Let $X_1$ and $X_2$ be independent random variables Let $Y_1 = X_1 + X_2$ and $Y2 = 2X_1-2X_2$, find covariance of $Y_1,Y_2$ 
Let $X_1$ and $X_2$ be independent random variables Let $Y_1 = X_1 + X_2$ and $Y_2 = 2X_1-2X_2$, find covariance of $Y_1,Y_2$

I tried simplifying the covariance equation into $$E[Y_1Y_2] - E[X_1]\cdot E[X_2]$$ I found the expected values of $x_1$ to be $0$ but I don't know how to find $E[Y_1Y_2]$. I tried simplifying it to: $$E[(2X_1-X_2) (X_1+X_2)]$$ but that didn't really help. Any help would be greatly appreciated. Thanks.
 A: $\newcommand{\v}{\operatorname{var}}\newcommand{\c}{\operatorname{cov}}$
\begin{align}
\c(Y_1,Y_2) & = \c(X_1+X_2, 2X_1-2X_2) \\[10pt]
& = \c(X_1,2X_1-2X_2) + \c(X_2, 2X_1-2X_2) \\[10pt]
& = \Big(\c(X_1,2X_1) + \c(X_1,-2X_2)\Big) +  \Big( \c(X_2,2X_1) + \c(X_2,-2X_2)\Big) \\[10pt]
& = 2\c(X_1,X_1)  - 2\c(X_1,X_2) + 2\c(X_2,X_1) - 2\c(X_2,X_2) \\[10pt]
& = 2\v(X_1) - 0 + 0 - 2\v(X_2). 
\end{align}
A: 
I tried simplifying the covariance equation into $$E[Y_1Y_2] - E[X_1]\cdot E[X_2]$$ I found the expected values of $x_1$ to be $0$ but I don't know how to find $E[Y_1Y_2]$. I tried simplifying it to: $$E[(2X_1-X_2) (X_1+X_2)]$$ but that didn't really help. Any help would be greatly appreciated.

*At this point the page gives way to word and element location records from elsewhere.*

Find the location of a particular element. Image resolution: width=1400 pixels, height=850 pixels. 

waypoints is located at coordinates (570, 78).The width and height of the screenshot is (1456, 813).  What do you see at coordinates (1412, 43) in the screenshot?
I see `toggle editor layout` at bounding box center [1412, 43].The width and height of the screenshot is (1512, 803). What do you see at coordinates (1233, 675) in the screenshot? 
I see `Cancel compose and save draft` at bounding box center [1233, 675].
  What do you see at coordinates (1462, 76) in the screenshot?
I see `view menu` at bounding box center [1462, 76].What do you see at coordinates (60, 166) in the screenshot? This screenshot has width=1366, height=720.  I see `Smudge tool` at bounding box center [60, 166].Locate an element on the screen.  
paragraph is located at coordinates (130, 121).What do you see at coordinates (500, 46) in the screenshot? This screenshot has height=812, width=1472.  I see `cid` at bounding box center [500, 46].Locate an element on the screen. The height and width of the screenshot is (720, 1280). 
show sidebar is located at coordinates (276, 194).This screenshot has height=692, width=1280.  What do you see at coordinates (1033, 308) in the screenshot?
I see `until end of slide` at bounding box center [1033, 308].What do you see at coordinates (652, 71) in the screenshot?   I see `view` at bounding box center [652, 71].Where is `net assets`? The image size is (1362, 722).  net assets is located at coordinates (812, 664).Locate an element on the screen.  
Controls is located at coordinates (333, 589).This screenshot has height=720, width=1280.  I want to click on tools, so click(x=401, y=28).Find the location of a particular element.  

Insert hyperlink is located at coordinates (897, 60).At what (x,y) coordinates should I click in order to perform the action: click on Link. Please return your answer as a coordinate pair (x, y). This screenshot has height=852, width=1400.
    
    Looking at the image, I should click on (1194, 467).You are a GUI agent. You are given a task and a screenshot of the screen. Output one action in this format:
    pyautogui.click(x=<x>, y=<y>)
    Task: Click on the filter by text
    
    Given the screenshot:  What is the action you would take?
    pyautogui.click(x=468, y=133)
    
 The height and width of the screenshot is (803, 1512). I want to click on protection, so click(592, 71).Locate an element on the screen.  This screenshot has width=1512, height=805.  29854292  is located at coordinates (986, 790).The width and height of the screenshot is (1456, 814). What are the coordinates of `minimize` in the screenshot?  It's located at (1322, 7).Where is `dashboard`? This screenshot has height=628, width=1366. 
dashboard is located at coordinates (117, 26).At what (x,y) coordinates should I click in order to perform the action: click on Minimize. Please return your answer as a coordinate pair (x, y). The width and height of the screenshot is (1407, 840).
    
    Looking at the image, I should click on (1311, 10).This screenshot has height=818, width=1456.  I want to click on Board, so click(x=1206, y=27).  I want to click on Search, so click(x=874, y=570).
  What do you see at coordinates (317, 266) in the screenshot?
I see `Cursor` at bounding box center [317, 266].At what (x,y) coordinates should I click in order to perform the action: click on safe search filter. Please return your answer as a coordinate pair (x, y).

(You have the 2 in the wrong place.)
Well, doing it this way we get:
$$\def\Cov{\mathsf {Cov}}\def\E{\mathsf {E}}\def\Var{\mathsf {Var}} {\Cov(X_1+X_2,2X_1-2X_2) ~}{= 2\Cov(X_1+X_2,X_1-X_2) \\ =2 \Big(\E\big((X_1+X_2)(X_1-X_2)\big)-\E(X_1+X_2)\,\E(X_1-X_2)\Big) \\ = 2\big(\E(X_1^2)-\E(X_2^2)-\E(X_1)^2+\E(X_2)^2\big) \\ = 2\big(\Var(X_1)-\Var(X_2)\big) }$$
Which is the same result Michael Hardy obtained by no coincidence.

Remark: The independence of the random variables was not invoked, and is in fact not necessary for the result to hold.